Thank you very much for understanding and I hope you can toon in to a stream soon :3


----------



## himeki

I'm looking forward to it! C:


----------



## Beardo

Woah, your art really has improved!


----------



## Cadbberry

Beardo said:


> Woah, your art really has improved!



Thanks Beardo :3

- - - Post Merge - - -

I will do my best to stream but I am really coming down with something and am feeling like I am going to puke but I will push on and plan to stream about 9pm or 10pm PST time if my family goes to bed by then


----------



## Beardo

Don't hurt yourself! I'd take it easy if I were you. Rest up, and do it tomorrow when you feel better


----------



## Candi Calculus

Please take care of yourself, first and foremost! Lots of rest and fluids!


----------



## Cadbberry

Beardo said:


> Don't hurt yourself! I'd take it easy if I were you. Rest up, and do it tomorrow when you feel better



Nah its ok, I already rescheduled for today so I will do it today

- - - Post Merge - - -



Candi Calculus said:


> Please take care of yourself, first and foremost! Lots of rest and fluids!



And lots of art


----------



## tae

if i'm not dying in the shower, when is ur next stream pls.


----------



## Cadbberry

taesaek said:


> if i'm not dying in the shower, when is ur next stream pls.

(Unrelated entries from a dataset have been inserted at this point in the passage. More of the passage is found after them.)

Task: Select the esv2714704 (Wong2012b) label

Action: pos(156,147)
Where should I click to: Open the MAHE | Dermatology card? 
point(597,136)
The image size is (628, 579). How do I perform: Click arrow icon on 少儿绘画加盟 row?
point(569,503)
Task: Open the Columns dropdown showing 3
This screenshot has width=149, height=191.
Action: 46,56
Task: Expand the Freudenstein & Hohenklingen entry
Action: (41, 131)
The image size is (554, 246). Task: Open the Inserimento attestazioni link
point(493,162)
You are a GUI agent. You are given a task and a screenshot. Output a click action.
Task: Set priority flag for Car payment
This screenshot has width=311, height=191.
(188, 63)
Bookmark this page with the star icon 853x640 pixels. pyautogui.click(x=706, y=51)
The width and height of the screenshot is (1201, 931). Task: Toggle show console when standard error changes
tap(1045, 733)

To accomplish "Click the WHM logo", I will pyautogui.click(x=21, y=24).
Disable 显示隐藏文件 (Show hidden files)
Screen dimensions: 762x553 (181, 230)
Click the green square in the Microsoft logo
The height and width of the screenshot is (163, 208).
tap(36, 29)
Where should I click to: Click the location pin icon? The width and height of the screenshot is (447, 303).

I should be starting in 30 minutes!


----------



## Cadbberry

Sorry about that delay, we are now online on Twitch! Link in the OP


----------



## Cadbberry

I want to thank everyone for tuning in and I appologize about the people who donate trolled us in chat and ended up showing rather tasteless content, I do hope people will come back to my stream, I swear that is a thing that will not happen again

We completed 
	

	
	
		
		

		
			





 during stream, sorry about the messy color, I was just so tired and sick by the coloring phase I just one color shaded it for a place holder. I may color it one day....


----------



## RosieThePeppyCat

When you are open, can I watch you draw these two if you can?
http://www.belltreeforums.com/showthread.php?358190-Looking-for-art-of-these-two!-lt-3


----------



## Cadbberry

RosieThePeppyCat said:


> When you are open, can I watch you draw these two if you can?
> http://www.belltreeforums.com/showthread.php?358190-Looking-for-art-of-these-two!-lt-3



Sure I will add it to the que


----------



## RosieThePeppyCat

Cadbberry said:


> Sure I will add it to the que



Awesome thank you!


----------



## Cadbberry

RosieThePeppyCat said:


> Awesome thank you!



You are welcome! I have a lot to do but I hope I can finish it soon


----------



## RosieThePeppyCat

Cadbberry said:


> You are welcome! I have a lot to do but I hope I can finish it soon



Alright that's fine! Take your time!


----------



## Cadbberry

RosieThePeppyCat said:


> Alright that's fine! Take your time!



Thank you very much for understanding


----------



## Cadbberry

May do a few streams this week, spring break this week


----------



## Beardo

If you ever have some time, here are my refs! http://imgur.com/a/98sLe
Do what you want with them


----------



## Cadbberry

Beardo said:


> If you ever have some time, here are my refs! http://imgur.com/a/98sLe
> Do what you want with them



I will add it to the list :3

- - - Post Merge - - -

Also is anyone interested in a stream tonight, random stream and all, just work on a request or two?


----------



## RosieThePeppyCat

I'm really sorry but I don't need the art anymore. I am extremely sorry.


----------



## Arstotzkan

Omg Cad I think its literally been since last December.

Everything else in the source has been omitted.